__DATA EXCERPTS__
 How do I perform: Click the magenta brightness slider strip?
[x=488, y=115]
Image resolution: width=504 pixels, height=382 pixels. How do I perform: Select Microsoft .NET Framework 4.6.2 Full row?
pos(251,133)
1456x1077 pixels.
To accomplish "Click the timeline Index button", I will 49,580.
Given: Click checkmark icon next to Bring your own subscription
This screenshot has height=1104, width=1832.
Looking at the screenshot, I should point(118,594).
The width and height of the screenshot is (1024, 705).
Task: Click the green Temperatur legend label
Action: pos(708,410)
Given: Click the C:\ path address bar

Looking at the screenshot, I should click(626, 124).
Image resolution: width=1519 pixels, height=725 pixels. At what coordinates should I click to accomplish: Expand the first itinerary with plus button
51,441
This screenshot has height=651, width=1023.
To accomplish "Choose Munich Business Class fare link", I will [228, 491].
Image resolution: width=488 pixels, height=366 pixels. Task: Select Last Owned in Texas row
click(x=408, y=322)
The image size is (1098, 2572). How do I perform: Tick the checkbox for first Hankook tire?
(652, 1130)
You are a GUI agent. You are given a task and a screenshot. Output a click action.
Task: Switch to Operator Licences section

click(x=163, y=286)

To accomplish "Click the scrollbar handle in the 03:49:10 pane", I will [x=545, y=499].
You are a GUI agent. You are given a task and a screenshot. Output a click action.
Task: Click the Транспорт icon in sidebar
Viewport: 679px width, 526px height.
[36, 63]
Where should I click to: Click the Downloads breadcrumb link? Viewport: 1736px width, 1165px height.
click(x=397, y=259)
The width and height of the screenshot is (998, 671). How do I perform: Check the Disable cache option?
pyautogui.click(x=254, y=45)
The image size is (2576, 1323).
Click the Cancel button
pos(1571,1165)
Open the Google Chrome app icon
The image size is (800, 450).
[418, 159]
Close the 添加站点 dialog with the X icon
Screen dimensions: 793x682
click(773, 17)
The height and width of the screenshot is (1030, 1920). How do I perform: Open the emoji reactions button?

__ACTIVITY__
Look above for the line containing "The image size is (1098, 2572).", then transcribe it and all lines after it through the last, exactly and with nothing else.

__EXERCISE SOLUTION__
The image size is (1098, 2572). How do I perform: Tick the checkbox for first Hankook tire?
(652, 1130)
You are a GUI agent. You are given a task and a screenshot. Output a click action.
Task: Switch to Operator Licences section

click(x=163, y=286)

To accomplish "Click the scrollbar handle in the 03:49:10 pane", I will [x=545, y=499].
You are a GUI agent. You are given a task and a screenshot. Output a click action.
Task: Click the Транспорт icon in sidebar
Viewport: 679px width, 526px height.
[36, 63]
Where should I click to: Click the Downloads breadcrumb link? Viewport: 1736px width, 1165px height.
click(x=397, y=259)
The width and height of the screenshot is (998, 671). How do I perform: Check the Disable cache option?
pyautogui.click(x=254, y=45)
The image size is (2576, 1323).
Click the Cancel button
pos(1571,1165)
Open the Google Chrome app icon
The image size is (800, 450).
[418, 159]
Close the 添加站点 dialog with the X icon
Screen dimensions: 793x682
click(773, 17)
The height and width of the screenshot is (1030, 1920). How do I perform: Open the emoji reactions button?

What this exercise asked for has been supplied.